Esmailzadeh è stata arrestata dalle forze di sicurezza iraniane ed è morta per le ferite riportate, e la canzone degli U2 sembra onorarla per gli sforzi compiuti nella sua breve vita.

Anche sul PE c’è una lettura di Wildpeace – una poesia dell’autore e poeta israeliano Yehuda Amichai – e una canzone intitolata ‘One Life At A Time’. Quest’ultimo è dedicato ad un padre palestinese di tre figli e all’insegnante Awdah Hathaleen, ucciso l’anno scorso nel suo villaggio in Cisgiordania da un colono israeliano.

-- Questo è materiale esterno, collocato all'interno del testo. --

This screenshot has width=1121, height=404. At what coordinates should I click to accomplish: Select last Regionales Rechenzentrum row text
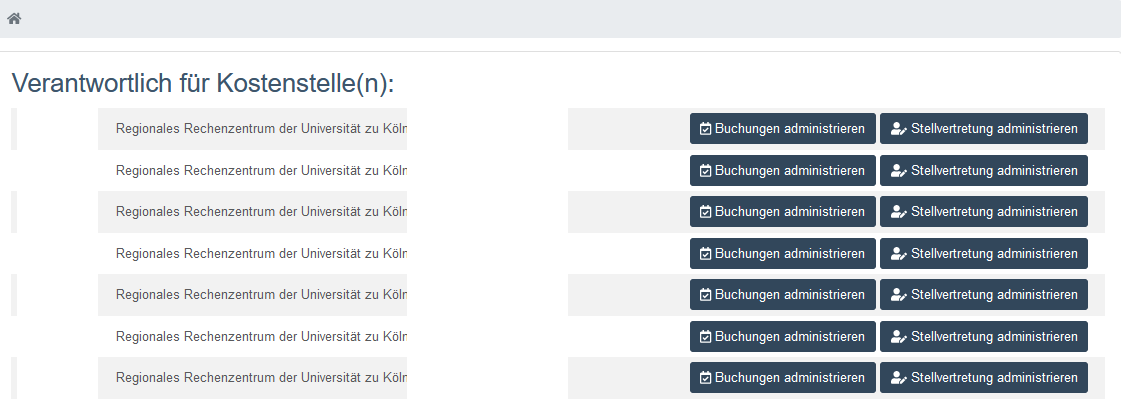(x=261, y=378)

L’EP si conclude con una canzone chiamata “Yours Eternally”, che vede Bono e il chitarrista The Edge collaborare con Ed Sheeran e il musicista ucraino diventato soldato Taras Topolia. La traccia è scritta sotto forma di lettera di un soldato in servizio attivo ed è accompagnata da un breve film documentario diretto dal direttore della fotografia e regista ucraino Ilya Mikhaylus.

Il film cattura la vita quotidiana di Alina e dei suoi commilitoni che combattono in prima linea nella guerra e uscirà martedì 24 febbraio, quattro anni dopo l’invasione dell’Ucraina da parte della Russia.

Parlando Propaganda riguardo a come è arrivato a lavorare con Sheeran, Bono ha detto: “Solo negli ultimi anni abbiamo avuto modo di conoscere Ed e sua moglie Cherry – lei è una persona molto seria… divertente… ma un’attivista seria per il clima, segue davvero le parole. Ed è un derviscio rotante di talento. Una grande energia che può accendere più facilmente di quanto non possa spegnere. Vedo molto di me stesso più giovane in Ed, anche se si prende un po’ meno sul serio di quanto mi prendessi io alla sua età.”

Ha continuato dicendo che quando Sheeran è venuto a Dublino per registrare, ha notato che avevano “altre cose in comune”. Ha spiegato: “È ancora più impaziente di me in studio…” Ha detto che quando lavoravano insieme, “scrivevano canzoni nelle ore piccole” e dicevano che “potrebbe esserci stata una certa quantità di Guinness coinvolta”.

Altrove dentro Propaganda, Bono ha parlato del “cantare di nuovo dell’America”. In risposta, Bono ha detto: “Gli U2 hanno insistito sull’America per gran parte della nostra vita artistica… questo è un paese che amiamo e che ci ha amato a sua volta. Sorprendentemente. Gli americani per la maggior parte hanno dato agli U2 e a me in particolare il permesso di parlare.”

Ha continuato: “‘American Obituary è una canzone di furia… ma soprattutto, una canzone di dolore. Non solo per Renee, ma per la morte di un’America che per lo meno vorrebbe avere un’inchiesta sulla sua uccisione”.

Il nuovo EP arriva dopo che Bono ha condiviso i suoi pensieri sul modo migliore per raggiungere la libertà “in ogni parte del mondo dove la salute e l’umanità sono a rischio” nell’editoriale per L’Atlantico l’anno scorso.

Ha scritto il pezzo prima di ricevere la Medaglia Presidenziale della Libertà negli Stati Uniti. Da allora, il cantante ha continuato a parlare apertamente della crisi israelo-palestinese, dicendo che le azioni di Benjamin Netanyahu “sembrano un territorio inesplorato”, e ha anche chiesto il rilascio del prigioniero palestinese Marwan Barghouti, che è imprigionato in una prigione israeliana.